## Exercise
Using the data below, return the stretch from the line that contains "Open the מיין לפי sort dropdown" through the line that contains "This screenshot has height=220, width=411.", both included, exactly as it stands and nothing beyond it.

## Source material
::::::
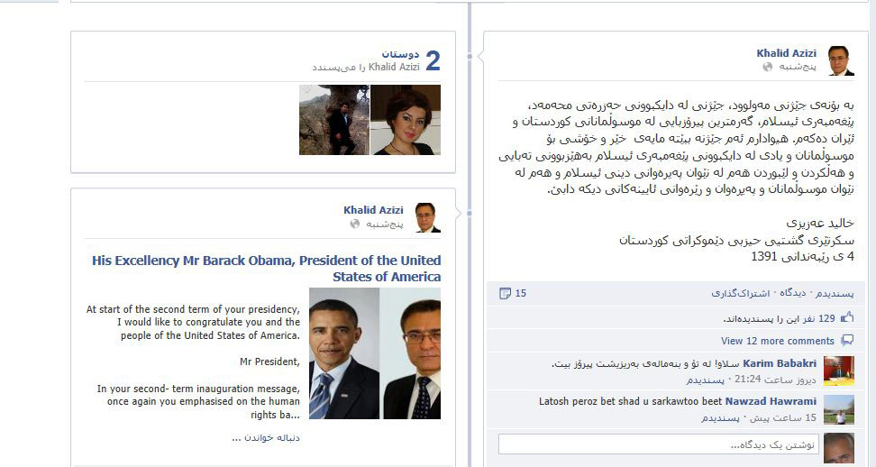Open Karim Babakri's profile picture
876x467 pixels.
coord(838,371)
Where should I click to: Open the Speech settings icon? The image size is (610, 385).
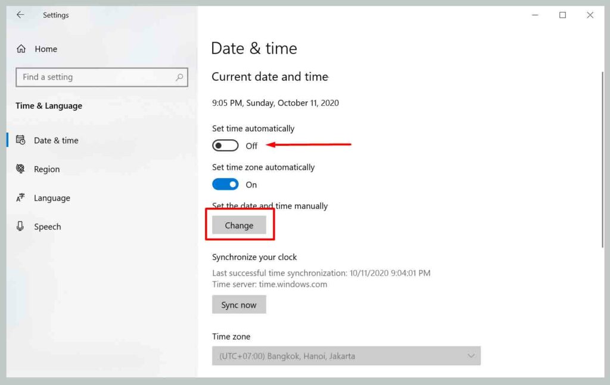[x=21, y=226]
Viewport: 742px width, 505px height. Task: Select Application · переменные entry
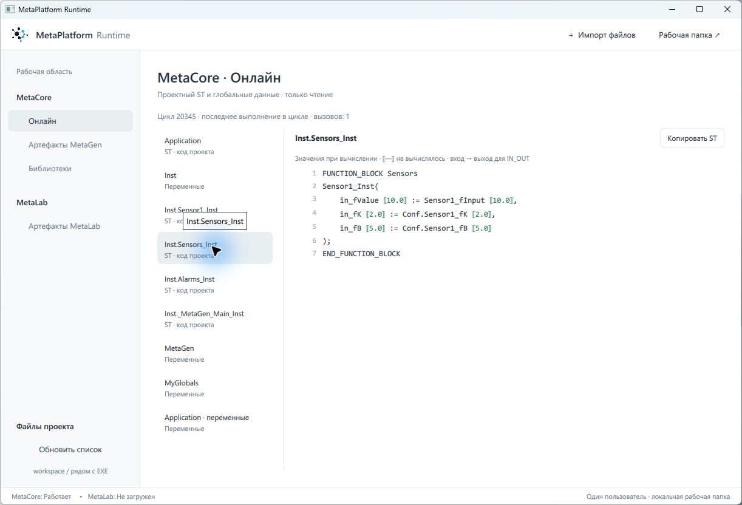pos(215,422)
::::::
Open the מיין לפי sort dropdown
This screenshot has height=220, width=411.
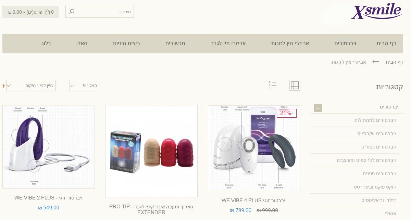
::::::
## Written reply
Open the מיין לפי sort dropdown
This screenshot has height=220, width=411.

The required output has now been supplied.